Recently adopted accounting pronouncements

In October 2016, the FASB issued ASU No. 2016-16, Income Taxes (Topic 740): Intra-Entity Transfer of Assets Other than Inventory (“ASU 2016-16”), which requires the recognition of the income tax consequences of an intra-entity transfer (sales) of an asset, other than inventory, when the transfer occurs. The standard is effective for the Company beginning January 1, 2018. The Company does not currently engage in sale transactions with its wholly owned subsidiaries. Adoption of this standard did not have a material impact on the Company’s consolidated financial statements.

In March 2016, the FASB issued ASU No. 2016-09, Compensation—Stock Compensation (“Topic 718”): Improvements to Employee Share-Based Payment Accounting (“ASU 2016-09”). The new standard involves several aspects of the accounting for share-based payment transactions, including the income tax consequences, classification of awards as either equity or liabilities and classification on the statement of cash flows. The new standard was effective for the Company on January 1, 2017 with early adoption permitted. The Company elected to early adopt ASU 2016-09 on January 1, 2015 and has reflected the adoption in its consolidated financial statements. The adoption of ASU 2016-09 did not have a material impact on the Company’s consolidated financial statements.

In November 2015, the FASB issued ASU No. 2015-17, Balance Sheet Classification of Deferred Taxes (“ASU 2015-17”), which requires deferred tax liabilities and assets to be classified as noncurrent in the consolidated balance sheet. ASU 2015-17 was required to be adopted for annual periods beginning after December 15, 2016, including interim periods within those fiscal years. The amendment may be applied either prospectively to all deferred tax liabilities and assets or retrospectively to all periods presented. The Company elected to early adopt this guidance on January 1, 2015 and classified all previously recognized deferred tax assets and liabilities as noncurrent. The adoption of ASU 2015-17 did not have a material impact on the Company’s consolidated financial statements as the Company recorded a full valuation allowance on deferred tax assets at January 1, 2015 and subsequent reporting period ends.

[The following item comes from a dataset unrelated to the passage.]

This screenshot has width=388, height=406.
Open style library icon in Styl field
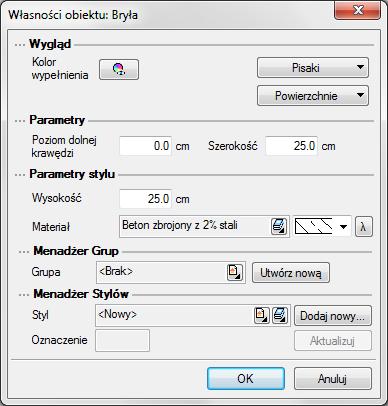click(280, 315)
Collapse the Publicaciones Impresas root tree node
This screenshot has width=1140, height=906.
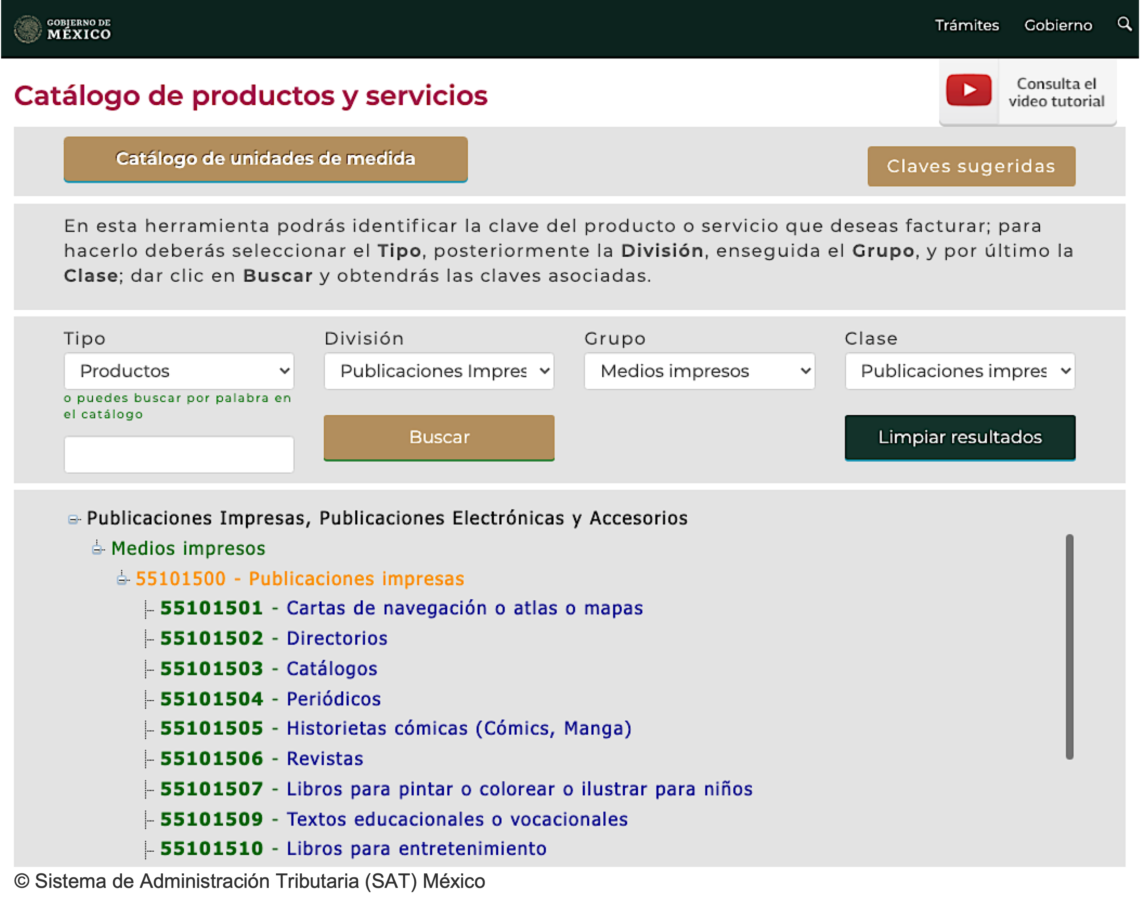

In November 2016, the FASB issued ASU No. 2016-18, Statement of Cash Flows (Topic 230): Restricted Cash (“ASU 2016-18”), which requires companies to include amounts generally described as restricted cash and restricted cash equivalents in cash and cash equivalents when reconciling beginning-of-period and end-of-period total amounts shown on the statement of cash flows. The Company complied with the requirement to adopt ASU 2016-18 for annual periods beginning after December 15, 2017, and interim periods within those fiscal years. The adoption of ASU 2016-18 did not have a material impact on the Company’s condensed consolidated financial statements as the Company did not have balances meeting the definition of restricted cash or restricted cash equivalents as of March 31, 2018 or December 31, 2017.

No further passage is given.